### Your objective
What number of lines in the material contain the word "agent"? Give that number alone.

### Supplied material

+--

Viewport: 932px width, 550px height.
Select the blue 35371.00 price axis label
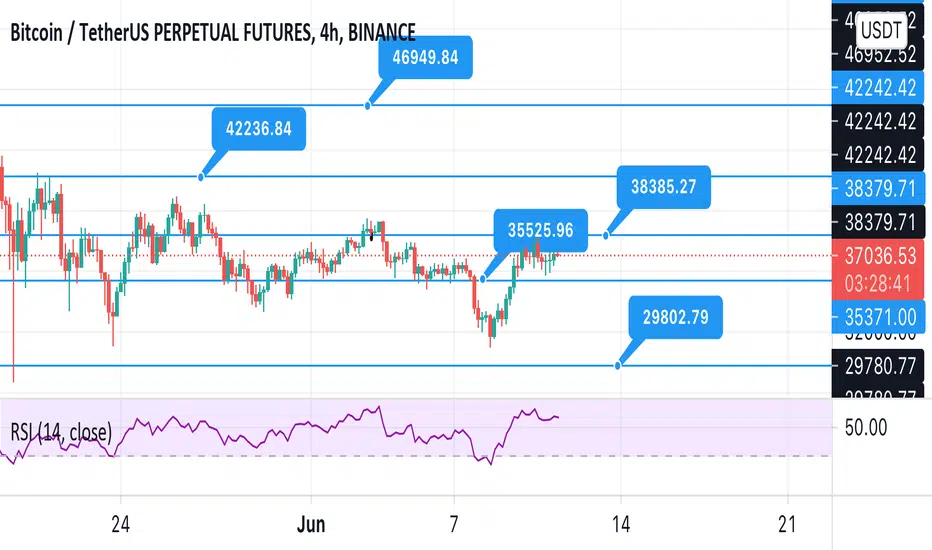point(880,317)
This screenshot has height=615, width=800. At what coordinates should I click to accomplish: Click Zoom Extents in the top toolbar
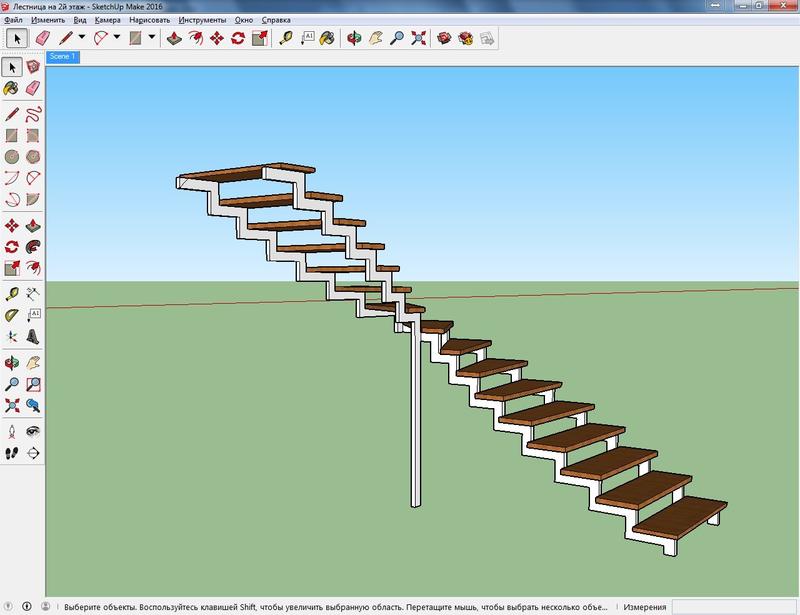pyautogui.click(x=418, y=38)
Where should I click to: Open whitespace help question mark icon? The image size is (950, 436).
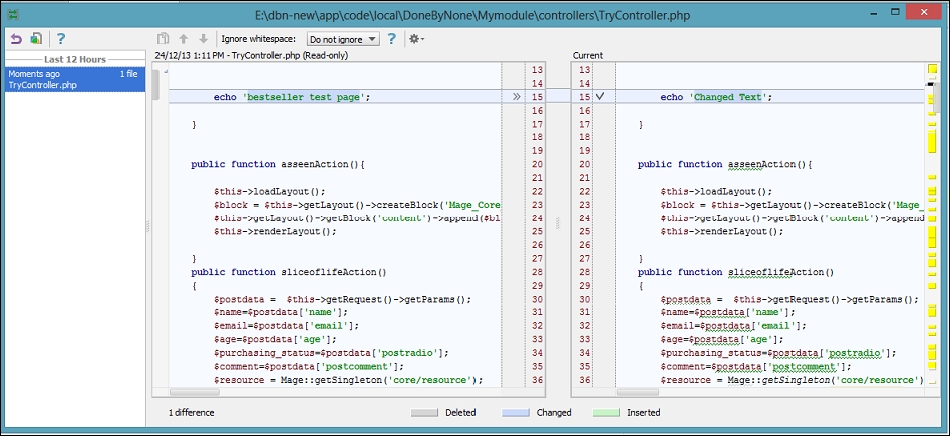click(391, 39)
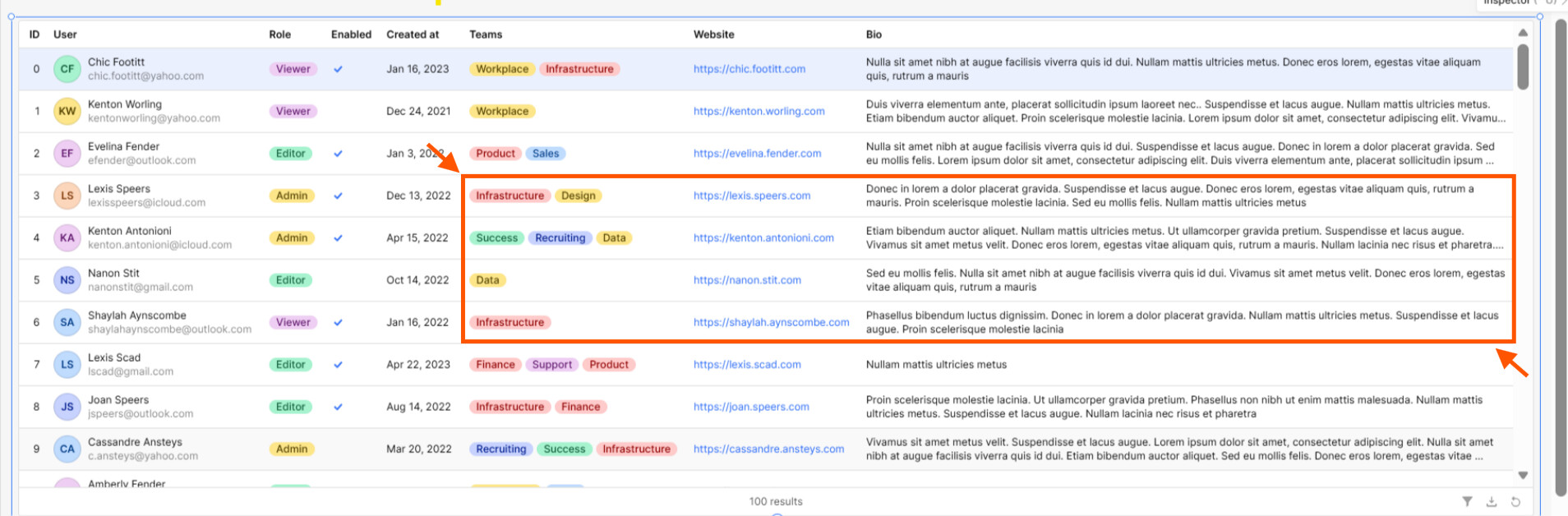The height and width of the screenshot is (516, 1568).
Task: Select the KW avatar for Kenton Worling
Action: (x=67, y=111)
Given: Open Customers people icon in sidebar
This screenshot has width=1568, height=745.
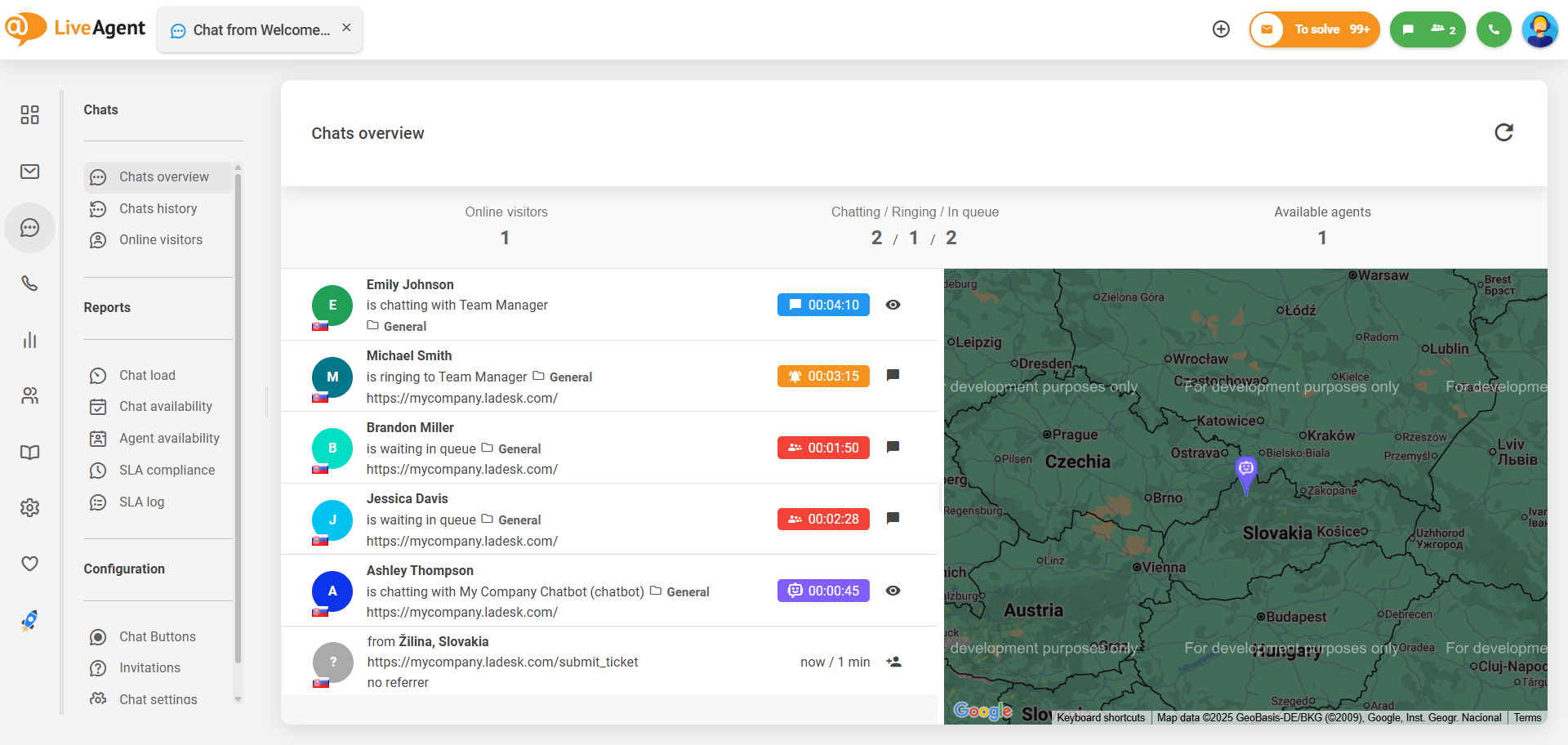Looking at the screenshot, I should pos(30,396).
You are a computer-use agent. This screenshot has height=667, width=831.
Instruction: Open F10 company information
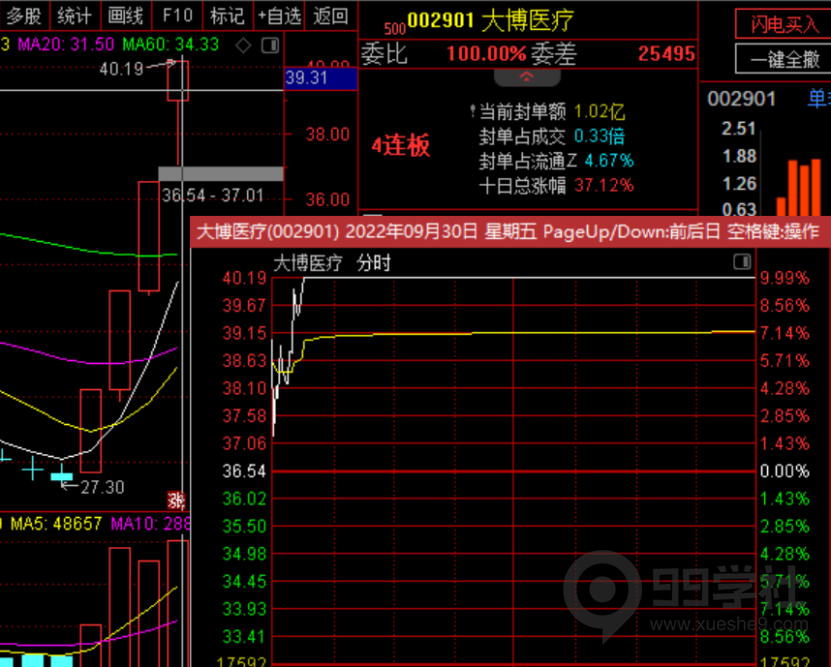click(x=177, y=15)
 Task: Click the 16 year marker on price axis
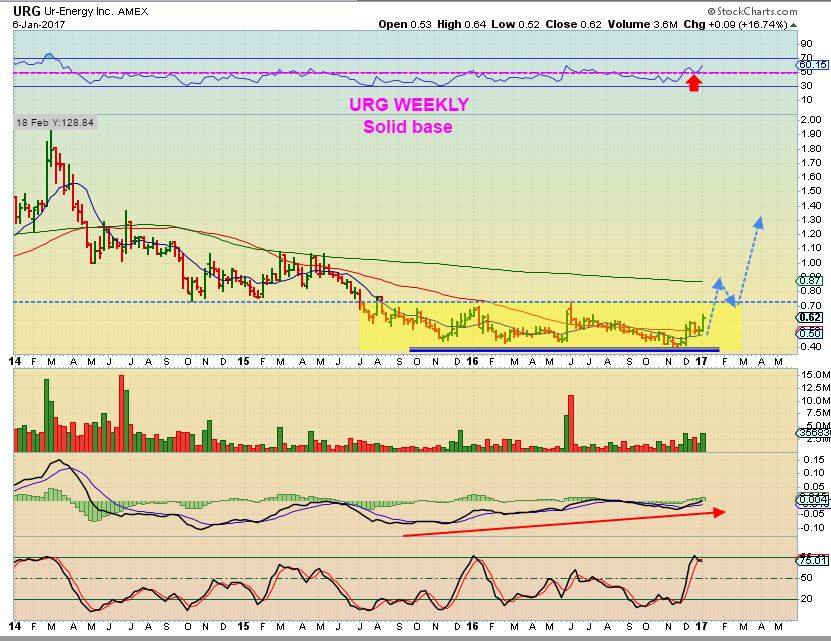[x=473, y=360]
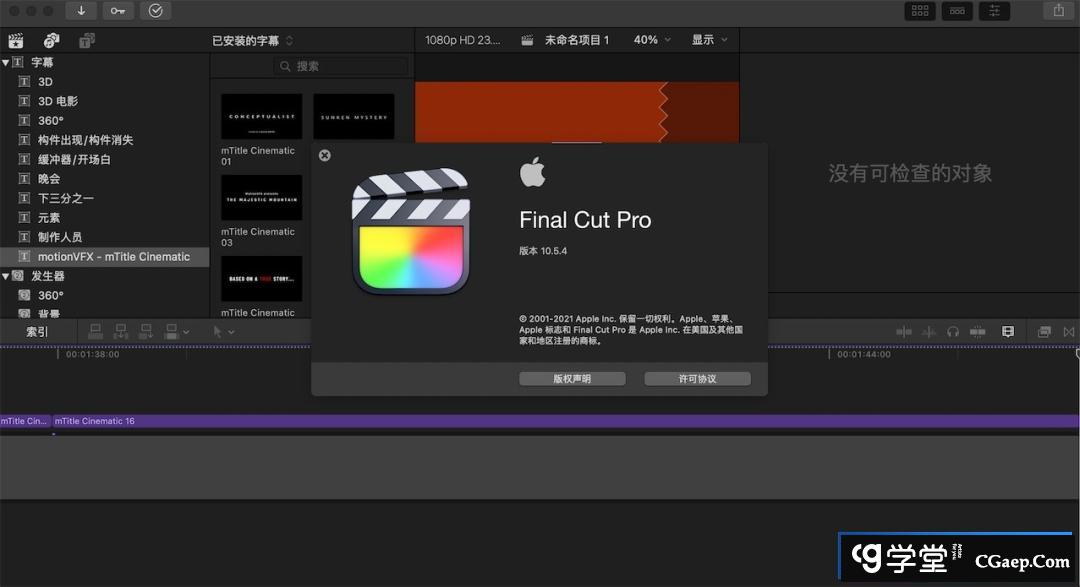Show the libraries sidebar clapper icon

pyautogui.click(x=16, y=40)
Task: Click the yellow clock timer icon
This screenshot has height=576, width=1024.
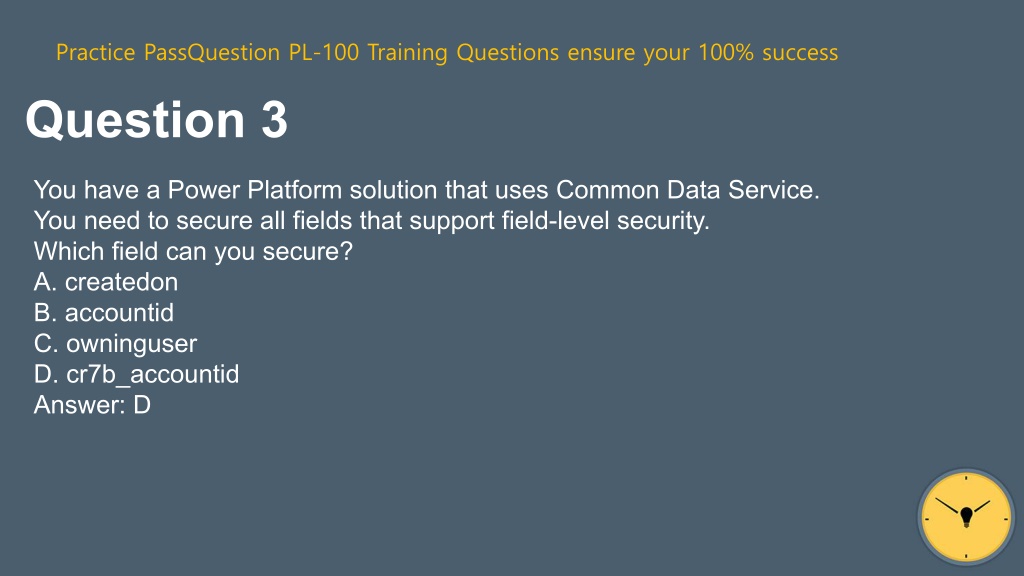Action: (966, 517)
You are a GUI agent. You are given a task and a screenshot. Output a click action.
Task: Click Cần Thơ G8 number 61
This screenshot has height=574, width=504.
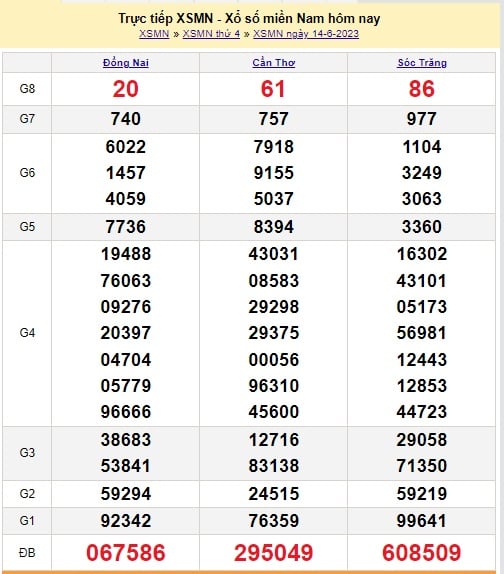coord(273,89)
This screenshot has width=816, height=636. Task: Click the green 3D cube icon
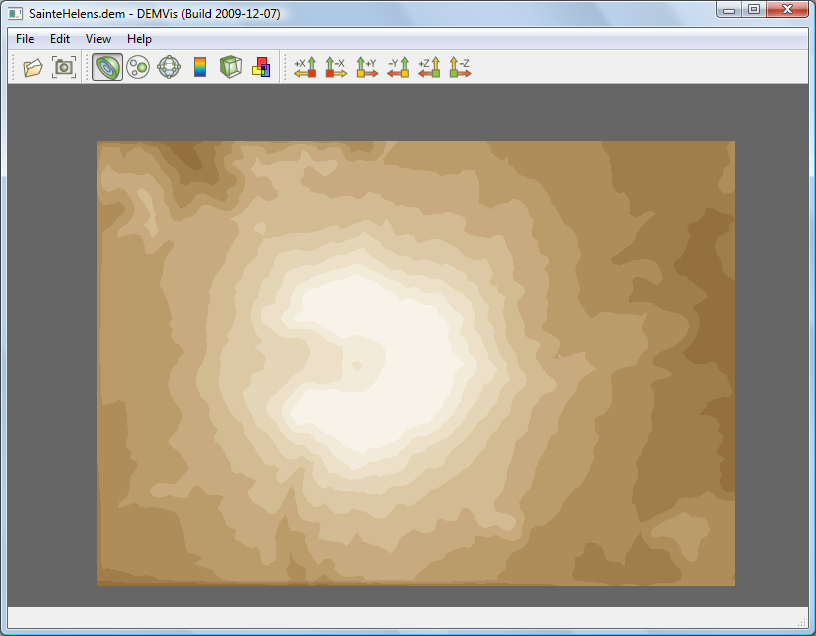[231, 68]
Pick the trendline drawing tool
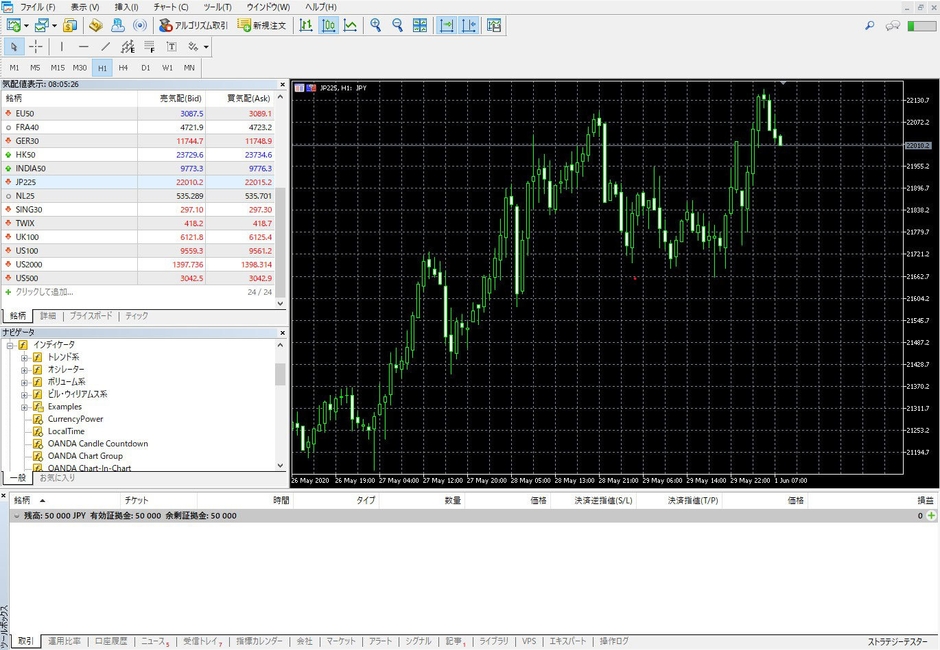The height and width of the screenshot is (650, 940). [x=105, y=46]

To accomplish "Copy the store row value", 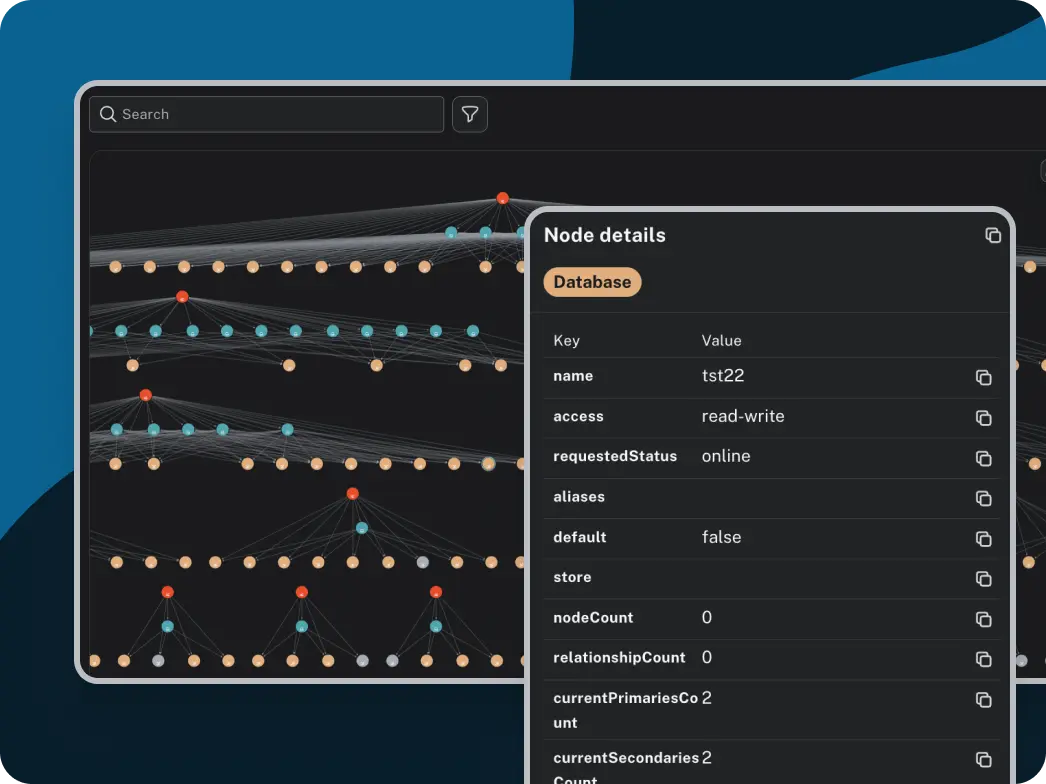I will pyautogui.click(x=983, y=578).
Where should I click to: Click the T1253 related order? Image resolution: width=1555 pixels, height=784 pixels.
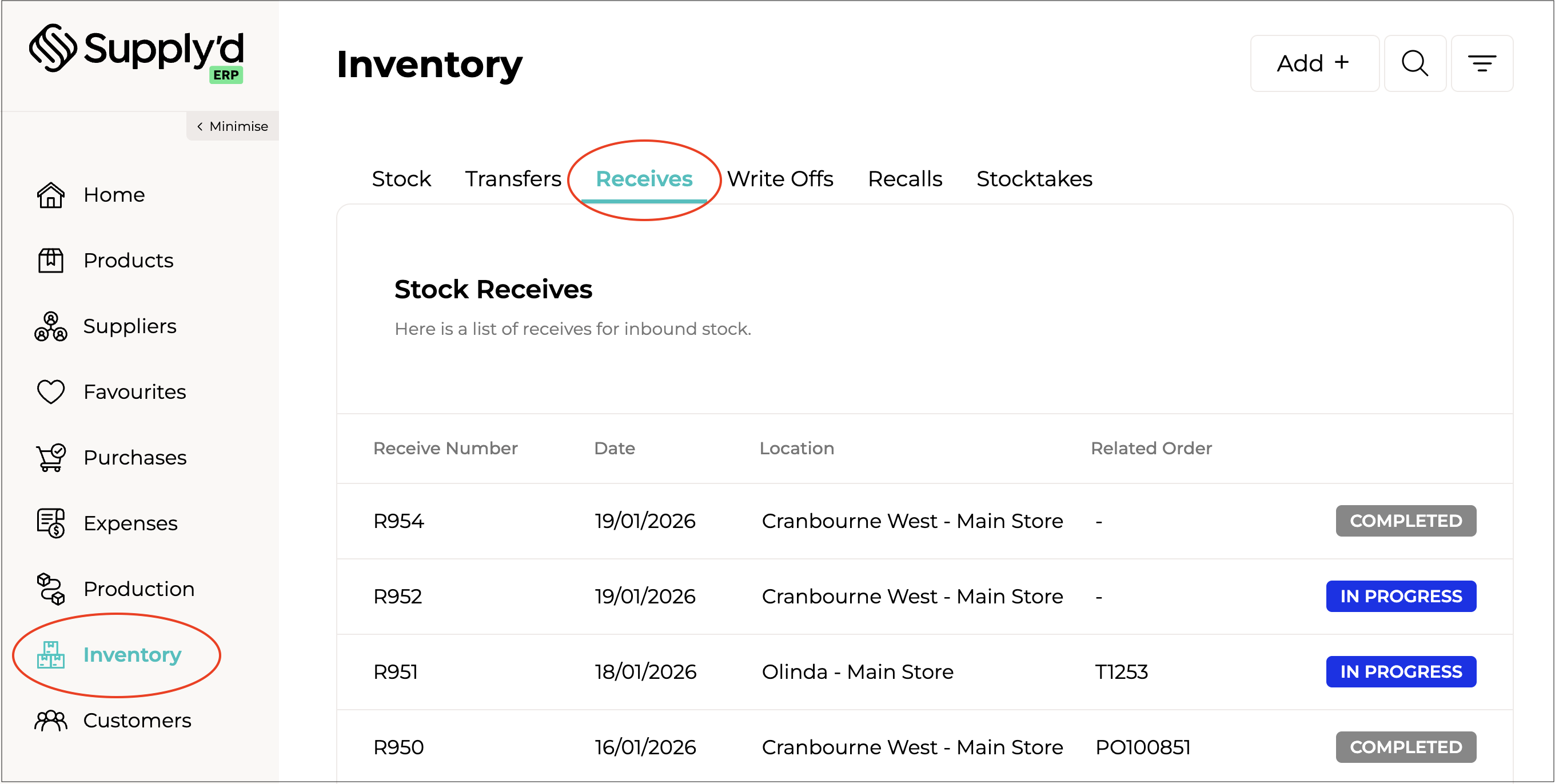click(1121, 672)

+--

### Output of the exercise
2